The bibliographic database is the most complex database. The structure follows the Functional Requirements for Bibliographic Records (FRBR) model, which means we are making a difference between the abstract work and the published manifestations (editions) of that work. The FRBR focuses on the content relationship and continuum between the levels; anything regarded a separate work starts as a new abstract record, from where its own editions are created. Within ZTS, the abstract level has a practical significance, in cases when it is impossible to determine to which exact edition Topelius is referring. Also taken in consideration is that for example articles and short stories can have their own independent editions as well as being included in editions (e.g. a magazine, an anthology). This requires two different manifestation levels subordinated the abstract level; the regular editions and the texts included in other editions, the records of the latter type must always link to records of the former.

The manuscript database has a content relationship to the bibliographic database through the abstract entity of a work. A manuscript text can be regarded as an independent edition of a work in this context (a manuscript that was never published can easily have a future edition added in the bibliographic database). The manuscript text itself might share physical paper with another manuscript text. Therefore, the description of the physical manuscript is created on a separate level in the manuscript database, to which the manuscript text is connected.

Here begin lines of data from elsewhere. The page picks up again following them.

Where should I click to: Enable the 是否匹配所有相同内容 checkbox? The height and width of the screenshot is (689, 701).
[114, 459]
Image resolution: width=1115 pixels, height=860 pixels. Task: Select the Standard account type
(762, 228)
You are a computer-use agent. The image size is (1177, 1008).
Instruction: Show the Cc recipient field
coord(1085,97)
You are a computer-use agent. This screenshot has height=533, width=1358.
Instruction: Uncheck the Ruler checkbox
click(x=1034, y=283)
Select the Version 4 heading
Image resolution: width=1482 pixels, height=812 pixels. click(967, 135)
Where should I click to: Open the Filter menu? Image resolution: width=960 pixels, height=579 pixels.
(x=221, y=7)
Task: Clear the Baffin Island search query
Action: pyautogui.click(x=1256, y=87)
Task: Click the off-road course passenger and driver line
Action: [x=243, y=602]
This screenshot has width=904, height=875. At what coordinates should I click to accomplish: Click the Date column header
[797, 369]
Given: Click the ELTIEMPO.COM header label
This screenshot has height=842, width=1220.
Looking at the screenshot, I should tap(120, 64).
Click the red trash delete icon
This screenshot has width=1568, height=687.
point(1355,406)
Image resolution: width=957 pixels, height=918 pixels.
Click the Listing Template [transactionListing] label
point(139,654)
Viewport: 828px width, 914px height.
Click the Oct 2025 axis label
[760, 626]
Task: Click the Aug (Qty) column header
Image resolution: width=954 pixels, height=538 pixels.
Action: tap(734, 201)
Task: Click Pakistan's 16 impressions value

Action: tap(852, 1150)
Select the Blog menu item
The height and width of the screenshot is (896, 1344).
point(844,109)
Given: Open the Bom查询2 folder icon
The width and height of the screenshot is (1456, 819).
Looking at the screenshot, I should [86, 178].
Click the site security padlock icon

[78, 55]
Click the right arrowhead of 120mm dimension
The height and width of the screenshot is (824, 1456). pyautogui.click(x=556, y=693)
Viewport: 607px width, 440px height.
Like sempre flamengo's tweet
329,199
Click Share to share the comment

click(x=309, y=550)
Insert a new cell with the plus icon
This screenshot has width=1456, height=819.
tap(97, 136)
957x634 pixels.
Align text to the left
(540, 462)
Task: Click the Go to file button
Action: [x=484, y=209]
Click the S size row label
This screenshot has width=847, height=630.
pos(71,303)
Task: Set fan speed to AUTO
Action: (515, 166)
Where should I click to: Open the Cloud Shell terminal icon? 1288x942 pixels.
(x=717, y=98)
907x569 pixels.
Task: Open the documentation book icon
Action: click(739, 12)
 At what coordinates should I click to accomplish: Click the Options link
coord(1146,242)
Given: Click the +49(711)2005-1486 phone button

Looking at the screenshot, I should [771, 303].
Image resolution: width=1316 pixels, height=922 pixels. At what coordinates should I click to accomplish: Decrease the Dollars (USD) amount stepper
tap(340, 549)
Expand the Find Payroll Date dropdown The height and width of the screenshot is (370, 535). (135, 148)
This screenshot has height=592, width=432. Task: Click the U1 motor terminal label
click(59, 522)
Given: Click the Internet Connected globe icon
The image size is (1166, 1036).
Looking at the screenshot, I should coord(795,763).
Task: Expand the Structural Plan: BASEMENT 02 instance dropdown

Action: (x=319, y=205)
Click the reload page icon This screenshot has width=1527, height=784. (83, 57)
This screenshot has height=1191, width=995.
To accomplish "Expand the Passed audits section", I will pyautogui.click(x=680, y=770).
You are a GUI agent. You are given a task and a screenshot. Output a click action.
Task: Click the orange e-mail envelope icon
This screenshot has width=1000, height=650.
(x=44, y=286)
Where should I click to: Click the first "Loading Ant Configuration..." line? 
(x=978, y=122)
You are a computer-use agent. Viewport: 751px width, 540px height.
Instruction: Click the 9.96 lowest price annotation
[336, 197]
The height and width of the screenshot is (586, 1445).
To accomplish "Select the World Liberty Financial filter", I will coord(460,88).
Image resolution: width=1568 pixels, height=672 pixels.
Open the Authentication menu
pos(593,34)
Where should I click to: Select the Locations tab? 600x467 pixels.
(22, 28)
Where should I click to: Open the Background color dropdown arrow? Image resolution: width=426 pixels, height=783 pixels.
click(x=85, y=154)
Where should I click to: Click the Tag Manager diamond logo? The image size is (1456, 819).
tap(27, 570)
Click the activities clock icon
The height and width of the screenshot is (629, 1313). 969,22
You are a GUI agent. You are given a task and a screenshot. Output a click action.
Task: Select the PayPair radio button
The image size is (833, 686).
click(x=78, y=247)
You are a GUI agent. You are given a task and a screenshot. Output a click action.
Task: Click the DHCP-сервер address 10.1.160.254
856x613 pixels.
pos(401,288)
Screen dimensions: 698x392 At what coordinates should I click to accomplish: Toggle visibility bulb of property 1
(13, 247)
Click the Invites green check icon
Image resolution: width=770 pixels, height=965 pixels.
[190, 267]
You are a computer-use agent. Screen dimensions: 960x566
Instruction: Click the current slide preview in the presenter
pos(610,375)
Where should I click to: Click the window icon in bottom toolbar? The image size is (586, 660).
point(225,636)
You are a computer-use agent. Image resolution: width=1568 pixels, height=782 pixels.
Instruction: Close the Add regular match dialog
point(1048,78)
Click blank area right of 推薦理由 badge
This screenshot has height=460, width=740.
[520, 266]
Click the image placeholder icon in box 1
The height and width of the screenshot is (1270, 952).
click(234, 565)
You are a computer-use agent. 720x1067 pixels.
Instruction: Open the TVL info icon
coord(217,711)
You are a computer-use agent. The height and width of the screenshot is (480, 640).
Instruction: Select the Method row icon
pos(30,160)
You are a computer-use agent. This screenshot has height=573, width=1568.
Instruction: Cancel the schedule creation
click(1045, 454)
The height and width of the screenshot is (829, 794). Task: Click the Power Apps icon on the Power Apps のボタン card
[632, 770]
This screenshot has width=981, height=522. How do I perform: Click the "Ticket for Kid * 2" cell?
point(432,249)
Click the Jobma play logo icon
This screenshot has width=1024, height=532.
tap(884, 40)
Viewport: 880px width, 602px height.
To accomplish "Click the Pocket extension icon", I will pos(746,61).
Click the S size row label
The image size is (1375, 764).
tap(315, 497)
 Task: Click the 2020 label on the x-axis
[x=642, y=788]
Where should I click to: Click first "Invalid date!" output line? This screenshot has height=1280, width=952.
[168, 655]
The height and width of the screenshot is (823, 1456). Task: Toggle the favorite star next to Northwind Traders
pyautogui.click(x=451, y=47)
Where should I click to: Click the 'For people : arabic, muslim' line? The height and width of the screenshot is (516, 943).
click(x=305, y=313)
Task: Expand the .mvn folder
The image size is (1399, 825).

The letter database follows the FRBR model; an upper level presents the whole correspondence between Topelius and another person, and a subordinated level describes each physical letter within the correspondence. It is possible to attach additional corresponding persons to occasional letters.

The people database connects to the letter database and the bibliographic database, creating a one-to-many relationship. Any writer or author has to be in the people database in order to have their information inserted into these two databases. Within the people database there is also a family or group level, where family members can be grouped, but in contrary to the letter database, this is not a superordinate level.

The geographic database follows a one-level structure. Places in letters and manuscripts can be linked from the geographic database.

The chronology database contains manually added key events from Topelius’ life, as well as short diary entries made by him in various calendars during his life. It also has automatically gathered records from other databases, based on marked dates when Topelius works were published or when he wrote a letter or a manuscript. The dates of birth and/or death of family members and close friends can be linked from the people database.

POSSIBILITIES FOR THE USER

Approaching a digital scholarly edition with over 8 500 pages can be a heavy task, and many will likely use the edition more as an object to study, rather than texts to read. For a user not familiar with the content of the different volumes, but still looking for specific information, advanced searches and indexing systems offer a faster path into the relevant text passages. The information in the ZTS database records provides a picture of Finland in the 19th century as it appears in Topelius’ works and life. A future feature for users is access to this data through an API (Application Programming Interface). This will create opportunities for the user to take advantage of the data in any wanted way: to create a 19th century bookshelf, an app for the most popular 19th century names or a map of popular student hangouts in 1830’s Helsinki.

Through the indexes formed by the linked data from the texts, the user can find all the occurrences of a person, a place or a book in the whole edition. One record can build a set of ontological relations, and the user can follow a theme, while moving between texts. A search for a person will provide the user with information about where Topelius mentions this person, whether it is in a letter, in his diaries or in a textbook for schoolchildren, or if he possibly meets or interacts with the person. Furthermore, the user can see if this person was the author, publisher or perhaps translator of a book mentioned by Topelius in his texts, or if the editors of ZTS have used the book as a source for editorial comments. The user will also be able to get a list of letters the person wrote to or received from Topelius. The geographic index can help the user create a geographic ontology with an overview of Topelius’ whereabouts through the annotated mentions of places in Topelius’ diaries, letters and manuscripts.

The chronology creates a base for a timeline that will not only give the user key events from Topelius’ life, but also links to the other database records. Encoded dates in the XML files (letters, diaries, lectures, manuscripts etc.) can lead the user directly to the relevant text passages.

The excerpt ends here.